■ Records

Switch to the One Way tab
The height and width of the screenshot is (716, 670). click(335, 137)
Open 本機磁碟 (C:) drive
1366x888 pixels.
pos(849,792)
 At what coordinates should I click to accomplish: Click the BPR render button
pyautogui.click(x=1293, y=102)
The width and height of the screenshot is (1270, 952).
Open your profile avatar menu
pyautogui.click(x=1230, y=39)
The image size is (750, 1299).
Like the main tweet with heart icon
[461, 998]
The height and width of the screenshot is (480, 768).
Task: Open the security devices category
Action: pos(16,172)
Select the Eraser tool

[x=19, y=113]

■ Short task
Count the lines in the data above that contain the word "width". Reply with the number only.

■ Result
3